Description of the task
An exact copy of the listing is required, with its pictures removed.

——————

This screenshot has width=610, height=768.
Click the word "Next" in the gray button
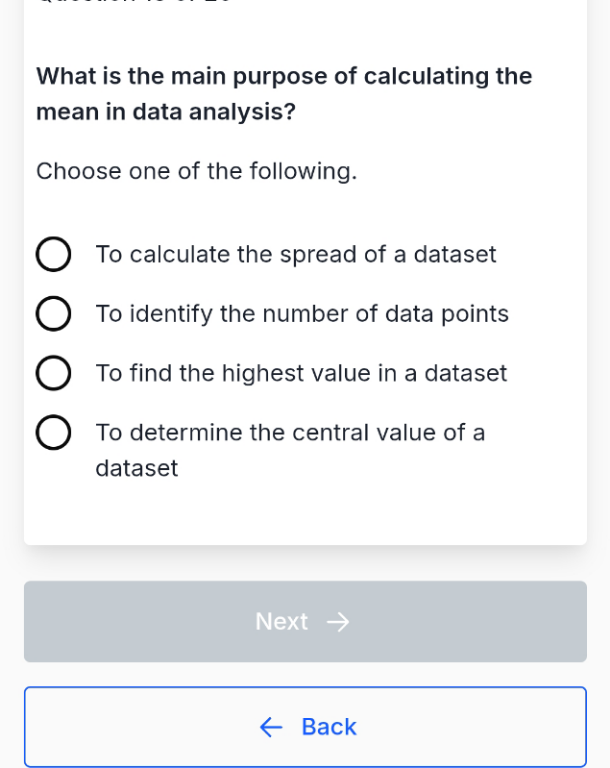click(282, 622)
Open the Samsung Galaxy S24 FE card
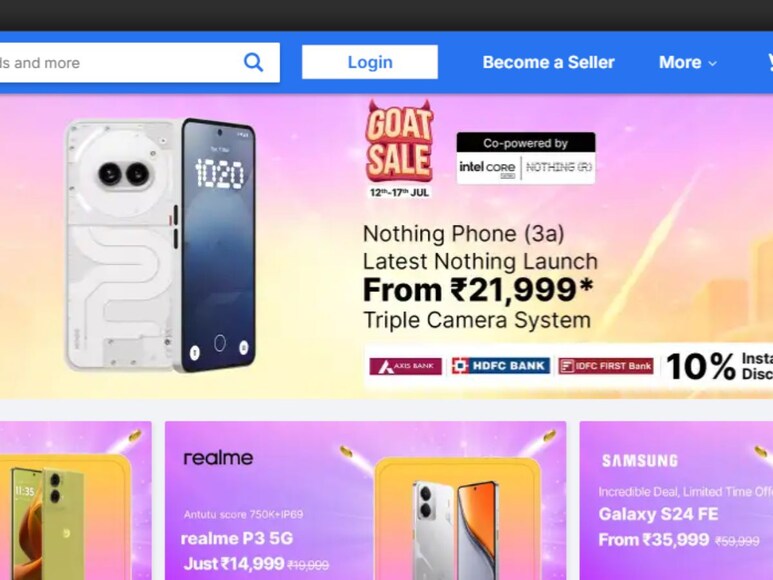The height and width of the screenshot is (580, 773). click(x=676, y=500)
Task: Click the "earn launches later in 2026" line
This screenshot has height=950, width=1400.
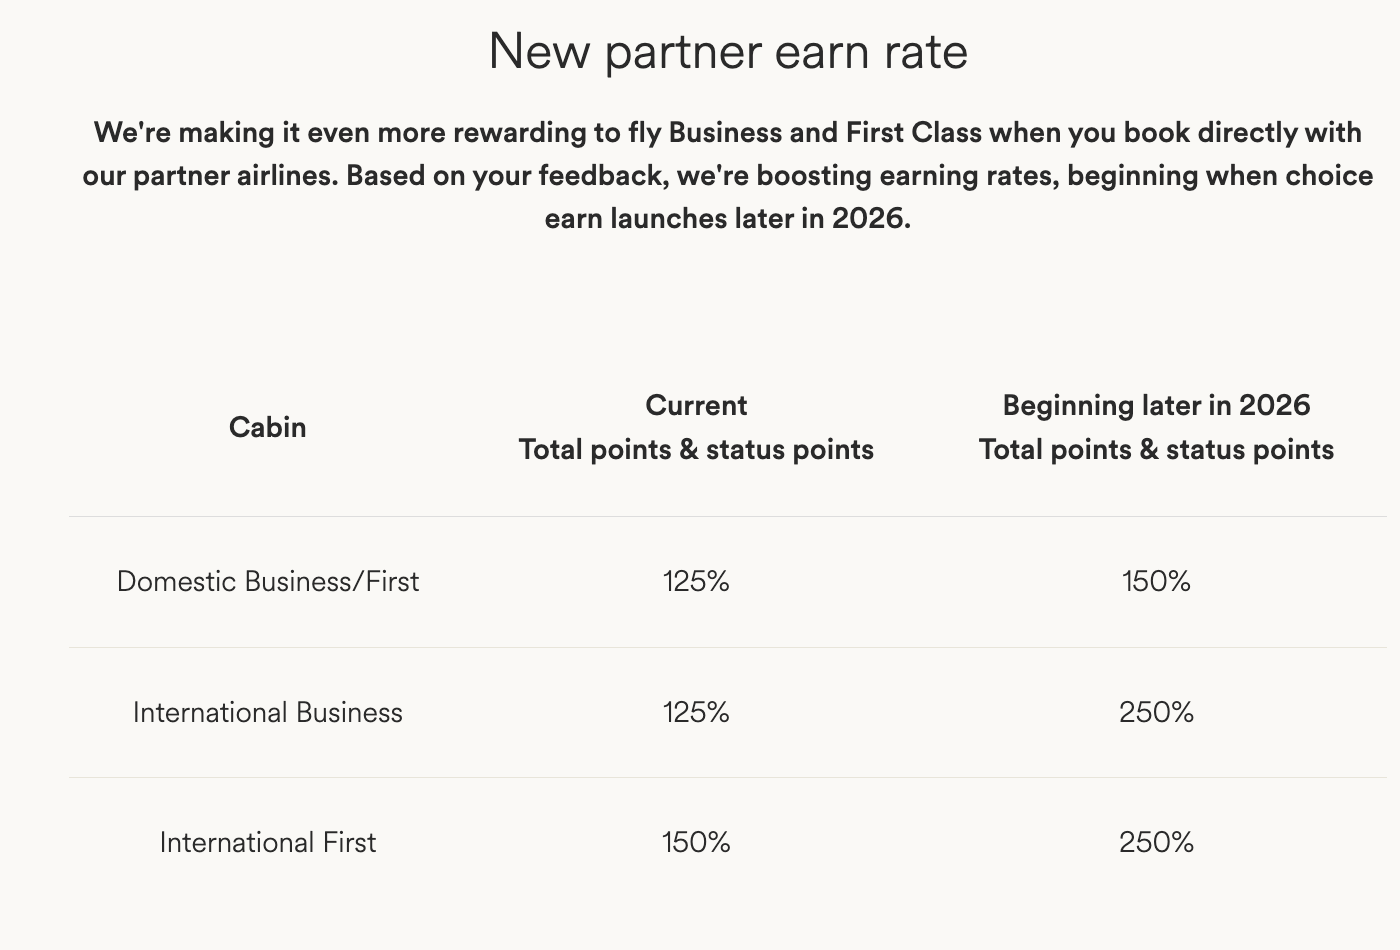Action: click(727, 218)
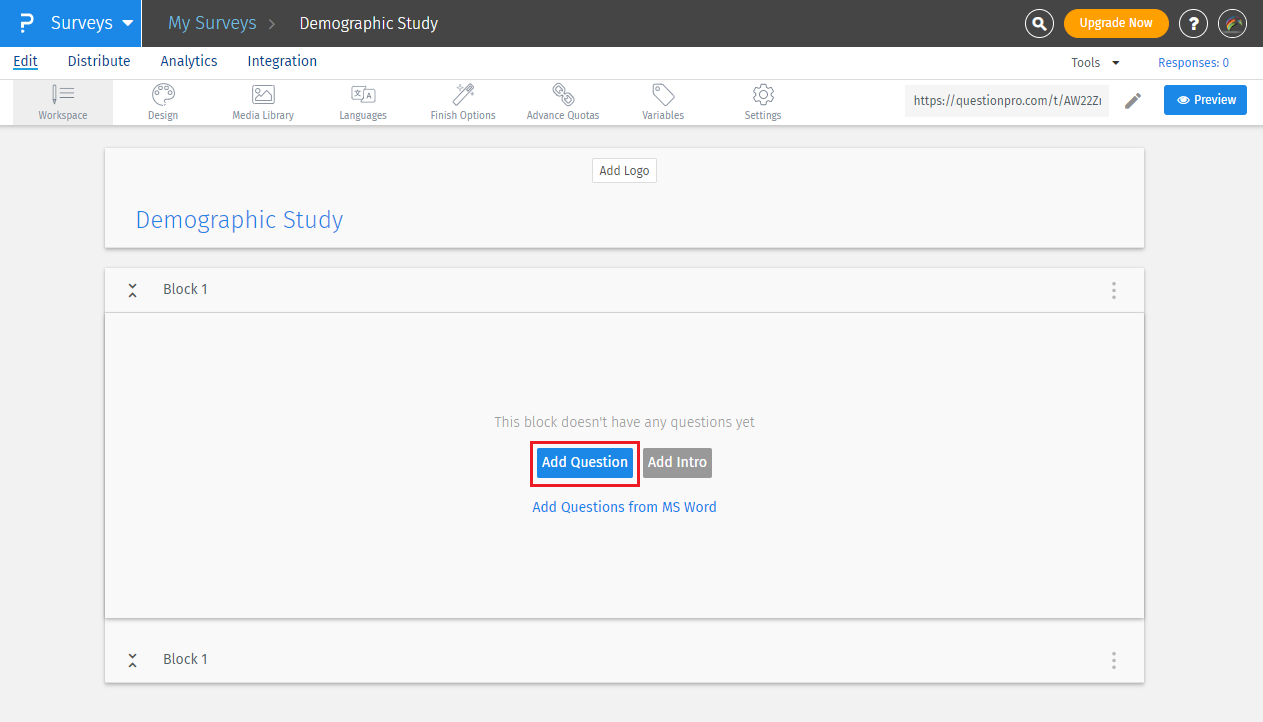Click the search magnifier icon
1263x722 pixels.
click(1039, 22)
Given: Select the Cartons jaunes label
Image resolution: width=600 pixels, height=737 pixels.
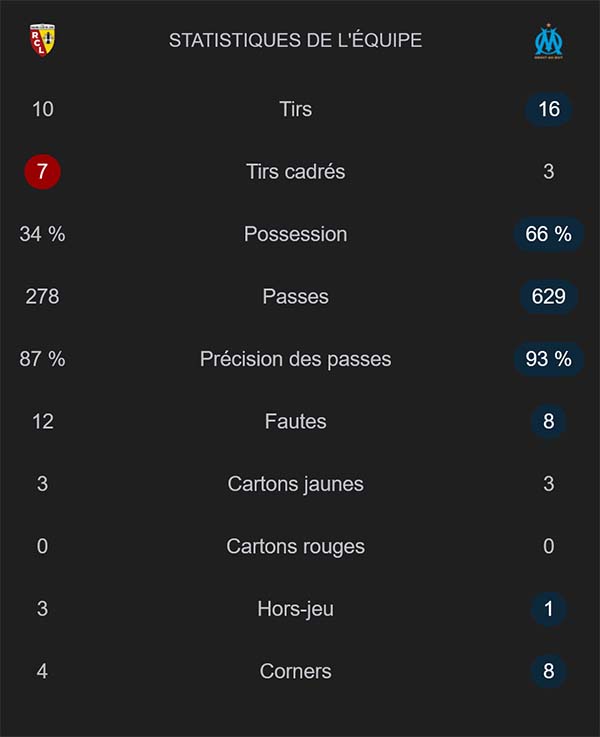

——————

Task answer
This screenshot has width=610, height=768.
Click the word "Next" in the gray button
click(282, 622)
Open the Samsung Galaxy S24 FE card
The height and width of the screenshot is (580, 773). click(x=676, y=500)
Task: Click the "earn launches later in 2026" line
This screenshot has height=950, width=1400.
Action: click(727, 218)
Click the search magnifier icon
1263x722 pixels.
click(1039, 22)
Given: Select the Cartons jaunes label
Image resolution: width=600 pixels, height=737 pixels.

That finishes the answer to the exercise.